For Thrift Savings Plan participants who are, or will shortly be, relying on their TSP accounts for income, missing this opportunity to recover some of their losses could turn a temporary setback into a permanent one.

To put things in perspective, let’s review each bear market since 1900 that is even fairly close to the magnitude and intensity of the one we’ve been dealing with for the past 15 months.

During the 1929 to 1932 bear market, the Dow Jones Industrial Average – an index of 30 leading domestic industrial company stocks – lost nearly 90 percent of its peak value. It was, by far, the most devastating loss in stock market value in the past 100 years.

You may have heard the oft-repeated anecdote that it took investors about 25 years to recover what they lost in that bear market. While technically correct – it took a quarter of a century for the index to again reach the ridiculously lofty levels it had reached just before the crash in 1929 – this isn’t the entire picture. What happened if you took the ride down, hung on and continued investing in stocks? Following the market’s bottom in 1932, it abruptly reversed itself and rose by an astonishing 187 percent over the next five years.

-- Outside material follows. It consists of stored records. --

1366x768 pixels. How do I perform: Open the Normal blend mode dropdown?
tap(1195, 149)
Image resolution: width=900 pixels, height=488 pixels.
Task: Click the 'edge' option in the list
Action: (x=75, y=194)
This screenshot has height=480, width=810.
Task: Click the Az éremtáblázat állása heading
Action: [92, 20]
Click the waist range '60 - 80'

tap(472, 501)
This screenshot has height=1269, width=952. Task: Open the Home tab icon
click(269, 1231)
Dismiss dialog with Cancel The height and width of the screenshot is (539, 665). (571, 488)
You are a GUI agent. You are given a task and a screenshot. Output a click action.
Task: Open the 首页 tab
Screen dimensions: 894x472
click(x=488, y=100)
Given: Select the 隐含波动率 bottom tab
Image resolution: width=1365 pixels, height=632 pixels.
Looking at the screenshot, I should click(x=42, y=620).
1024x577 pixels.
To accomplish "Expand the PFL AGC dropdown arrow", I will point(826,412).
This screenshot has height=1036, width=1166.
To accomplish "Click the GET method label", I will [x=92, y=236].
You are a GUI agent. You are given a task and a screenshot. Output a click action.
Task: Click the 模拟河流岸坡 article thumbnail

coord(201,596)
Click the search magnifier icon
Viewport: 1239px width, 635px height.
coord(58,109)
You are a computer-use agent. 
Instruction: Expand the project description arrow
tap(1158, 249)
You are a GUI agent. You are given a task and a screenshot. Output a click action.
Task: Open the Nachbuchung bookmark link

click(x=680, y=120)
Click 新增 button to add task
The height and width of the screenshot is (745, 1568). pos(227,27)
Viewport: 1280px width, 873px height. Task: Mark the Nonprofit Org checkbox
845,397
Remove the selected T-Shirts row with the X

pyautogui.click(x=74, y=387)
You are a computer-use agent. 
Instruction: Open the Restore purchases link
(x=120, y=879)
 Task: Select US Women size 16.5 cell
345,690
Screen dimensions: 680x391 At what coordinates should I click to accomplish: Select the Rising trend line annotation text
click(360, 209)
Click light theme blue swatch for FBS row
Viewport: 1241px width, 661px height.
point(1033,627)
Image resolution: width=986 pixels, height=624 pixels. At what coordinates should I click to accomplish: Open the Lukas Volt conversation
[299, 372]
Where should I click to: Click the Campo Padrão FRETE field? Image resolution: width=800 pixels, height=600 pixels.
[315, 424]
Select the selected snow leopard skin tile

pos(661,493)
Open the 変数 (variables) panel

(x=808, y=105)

Investing in stocks at, or near, the end of one of the worst market periods in our history proved to be a profitable decision.

In 1937, the market crashed again, losing nearly 50 percent of its value. Once the market bottomed, right when things seemed at their worst, investors jumped back into stocks and drove the market up more than 60 percent in one year. That year was a great time to be in stocks.

After this recovery, the market lost more than 40 percent of its value between 1938 and 1942. This devastating crash was immediately followed by a gain of more than 128 percent between 1942 and 1946. Not a bad return for investing in something that people were cursing for gobbling up wealth.

Stocks continued to produce tremendous returns through the 1950s and most of the 1960s. By 1973, the Dow Jones Industrial Average had reached another new high before losing 45 percent of its value in less than two years. But, by 1976, it had again risen by more than 75 percent from its bear market bottom.

Then, during the crash led by the tech market from 2000 to 2002, the Dow gave up about 33 percent of its value before reversing itself with a gain of more than 39 percent over the following two years. This bull market continued from the 2002 bottom to produce a total gain of more than 83 percent by the market peak in 2007.

Our current bear market, in its second year, has produced a loss of as much as nearly 54 percent as I write this March 26. The Dow has risen more than 20 percent from its recent low over the past three weeks, however, and who knows where it will go next? The right amount of stock exposure varies from investor to investor, but most investors, particularly those under age 75, will benefit from holding some C, S and I fund shares in their TSP accounts. So, before you move everything to the G or F funds, consider
how much of the problem caused by this bear market would be solved by gains of 50 percent over the next two or three years. Not only is this scenario possible, but based on history, it’s the odds-on bet.